Carol J. Ott in Legal/Financial on May 1, 2020
Habitat spoke with Stuart Saft, a partner at the law firm Holland & Knight, about the Paycheck Protection Program, which was created to give small businesses forgivable loans if they use the money to keep employees on payroll during the coronavirus shutdown.
Many co-ops and condos have been eager to apply for the Paycheck Protection Program, and a few have received funding. But many are concerned about the legality of doing so. Can you explain where the problem lies?
Saft: The problem is the way the Small Business Administration is interpreting the law. The CARES Act specifically says that any business can apply for the Paycheck Protection Program. The idea was to get as much money out as possible to keep people working so that they don't go on unemployment and make the coming recession even worse than it's going to be. The Small Business Administration took the position that, according to their regulations, the borrowers had to fall into certain categories. Among the businesses that were excluded were residential real estate ownership and operation, and specifically apartment houses.
I contacted the president and general counsel of the National Cooperative Bank. They agreed with my interpretation, and then they tried to build support in Washington to get Congress to do something so that the funds could be available for co-ops and condominiums.
Did they succeed?
Saft: There was no interest in doing that. By not questioning the Small Business Administration, Congress now has pretty much affirmed that the SBA’s actions are correct, and it would be virtually impossible for courts to reverse the SBA after Congress reauthorized the CARES Act. That's the position that we're in right now. If you just look at the legislation, absolutely any business should be able to apply and get the loan. But based upon the interpretation, a whole segment of the population is excluded.
A few co-ops have actually gotten funding from the SBA. Should these co-op boards keep the money? Should they turn it back? What's the risk to them?
Saft: If I was their attorney, I would advise them to take advantage of the safe harbor that the Small Business Administration has issued, basically saying, "If you weren't eligible for funding, and you got funding, or you applied for the funding, you have until May 7th to withdraw your application." I say that because no volunteer co-op or condo board should have to go through a federal investigation because they acted as a fiduciary and did something that made sense. Now the problem is that in the application that they signed, they affirmed that they understood what the eligibility requirements were. They agreed to accede to them and they understood that there were civil and criminal penalties for violating it.

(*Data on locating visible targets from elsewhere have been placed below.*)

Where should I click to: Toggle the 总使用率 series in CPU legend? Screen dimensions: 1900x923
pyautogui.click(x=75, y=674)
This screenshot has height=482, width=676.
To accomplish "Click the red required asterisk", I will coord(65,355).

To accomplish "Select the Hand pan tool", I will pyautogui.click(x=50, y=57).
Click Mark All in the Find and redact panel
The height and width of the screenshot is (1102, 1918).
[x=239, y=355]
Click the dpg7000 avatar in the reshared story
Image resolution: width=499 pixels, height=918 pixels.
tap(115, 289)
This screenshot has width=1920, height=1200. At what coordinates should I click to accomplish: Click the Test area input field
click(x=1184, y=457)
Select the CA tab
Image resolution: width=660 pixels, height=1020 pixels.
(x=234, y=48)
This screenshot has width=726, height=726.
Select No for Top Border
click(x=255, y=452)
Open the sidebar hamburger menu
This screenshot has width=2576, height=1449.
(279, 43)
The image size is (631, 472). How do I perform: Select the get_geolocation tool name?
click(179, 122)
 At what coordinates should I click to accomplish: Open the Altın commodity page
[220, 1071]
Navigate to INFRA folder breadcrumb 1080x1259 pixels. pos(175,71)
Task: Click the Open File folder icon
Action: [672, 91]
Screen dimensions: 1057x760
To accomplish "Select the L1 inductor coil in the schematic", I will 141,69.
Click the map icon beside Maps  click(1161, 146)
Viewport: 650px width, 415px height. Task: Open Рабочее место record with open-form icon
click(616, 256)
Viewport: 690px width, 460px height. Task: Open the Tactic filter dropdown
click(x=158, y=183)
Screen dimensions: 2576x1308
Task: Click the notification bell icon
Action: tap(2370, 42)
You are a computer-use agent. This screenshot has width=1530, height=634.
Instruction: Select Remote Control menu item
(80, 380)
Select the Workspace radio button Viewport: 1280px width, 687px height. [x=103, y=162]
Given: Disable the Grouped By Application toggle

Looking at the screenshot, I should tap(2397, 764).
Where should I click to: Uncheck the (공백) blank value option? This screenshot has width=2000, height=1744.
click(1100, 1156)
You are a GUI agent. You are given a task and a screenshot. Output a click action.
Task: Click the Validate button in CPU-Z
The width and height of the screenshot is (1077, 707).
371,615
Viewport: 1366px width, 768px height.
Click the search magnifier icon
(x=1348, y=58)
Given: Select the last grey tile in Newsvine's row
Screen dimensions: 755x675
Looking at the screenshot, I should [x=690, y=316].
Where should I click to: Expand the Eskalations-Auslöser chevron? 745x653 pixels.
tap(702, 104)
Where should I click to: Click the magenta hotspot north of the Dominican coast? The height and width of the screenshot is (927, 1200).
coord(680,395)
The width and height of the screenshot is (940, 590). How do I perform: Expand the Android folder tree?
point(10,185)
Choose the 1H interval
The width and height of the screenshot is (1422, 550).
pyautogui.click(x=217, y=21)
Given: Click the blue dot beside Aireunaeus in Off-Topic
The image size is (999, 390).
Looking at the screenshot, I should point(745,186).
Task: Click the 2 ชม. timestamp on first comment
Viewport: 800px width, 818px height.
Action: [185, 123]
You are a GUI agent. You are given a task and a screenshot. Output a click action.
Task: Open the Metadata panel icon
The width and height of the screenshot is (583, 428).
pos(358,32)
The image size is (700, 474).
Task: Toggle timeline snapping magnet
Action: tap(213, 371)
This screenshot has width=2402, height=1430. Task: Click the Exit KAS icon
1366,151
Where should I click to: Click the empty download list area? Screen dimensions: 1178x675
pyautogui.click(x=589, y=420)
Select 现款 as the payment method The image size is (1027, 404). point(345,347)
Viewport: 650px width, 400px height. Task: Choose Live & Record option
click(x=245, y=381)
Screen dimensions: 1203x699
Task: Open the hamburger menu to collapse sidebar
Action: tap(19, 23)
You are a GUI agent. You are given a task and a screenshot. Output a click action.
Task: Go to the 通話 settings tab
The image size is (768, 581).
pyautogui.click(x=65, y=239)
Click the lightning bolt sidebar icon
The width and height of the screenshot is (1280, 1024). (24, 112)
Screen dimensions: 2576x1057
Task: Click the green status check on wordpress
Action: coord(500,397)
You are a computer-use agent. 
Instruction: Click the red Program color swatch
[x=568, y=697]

When Congress reauthorized the law a week and a half ago, they made it a little bit worse by saying that there has to be a necessity. It’s going to be very hard for co-ops and condominiums in New York City to argue that they really have necessity to get the money because it's not like they're selling products to consumers who are out on the streets. Every co-op shareholder and condominium unit-owner has an obligation to make their monthly payments. You have a situation where a board that has gotten money is in violation of the application that they signed – (if) they can't prove necessity.
What would have to change so that a co-op or condo would feel comfortable applying for this kind of funding?
Saft: There's another round of funding that's being discussed, and I assume we're going to get it. What we would need is very specific language in the legislation saying that funding for residential apartment operations is permitted. We tried to get that this last time around. I know that a group of New York members of Congress have written a letter saying co-ops should be allowed to get this money, but there's no support on the Senate side for doing this. Without Senate support, the law is not going to change, and we're not going to be able to see that funding.